そもそも、OECDには、アメリカ、イギリス、ドイツ、フランス、韓国などの先進国もいるが、一方でギリシャ、アイルランド、チェコ、ハンガリー、ポーランド、スロヴァキア、エストニア、スロベニア、ラトビア、トルコ、チリ、イスラエルなども名を連ねている。果たして、こうした国と日本の平均を比べて、どんな意味があるというのか。日本の国力はそこまで落ちてしまったのか。
また、OECDの比較データを見ても、他の国はプリペイドプランであったり、データ容量が全く違うものが引き合いに出されていたり、比較に値しない料金プランが並んでいる状態だ。これで「日本の通信料金が高い」と言われても、説得力がまるでない。
果たして、総務省は、こうしたデータを携帯電話会社に突きつけて「値下げしろ」と迫る気なのだろうか。
日本の通信料金「高すぎ」のロジックはいずれ破綻する
つまり、実際は「日本の携帯電話料金は他の先進国と比べても、高すぎるわけではない」というのが事実だ。筆者は、アメリカの大手キャリアであるAT&TやベライゾンでiPhoneをポストペイドで契約したことがあるが、そのときも日本と同等もしくはアメリカのほうが高かったほどだ。

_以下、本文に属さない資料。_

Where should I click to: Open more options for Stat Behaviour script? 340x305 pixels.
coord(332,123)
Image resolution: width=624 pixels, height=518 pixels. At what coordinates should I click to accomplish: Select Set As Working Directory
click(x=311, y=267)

いまも、アメリカでグーグルが提供しているMVNOサービス「Project Fi」を契約しているが、15GBまで使って60ドルという値付けであり、日本よりも高いのは間違いない。
菅官房長官が「日本の通信料金は高すぎる」というロジックで携帯電話会社に値下げを迫るのはいずれ破綻が見えている。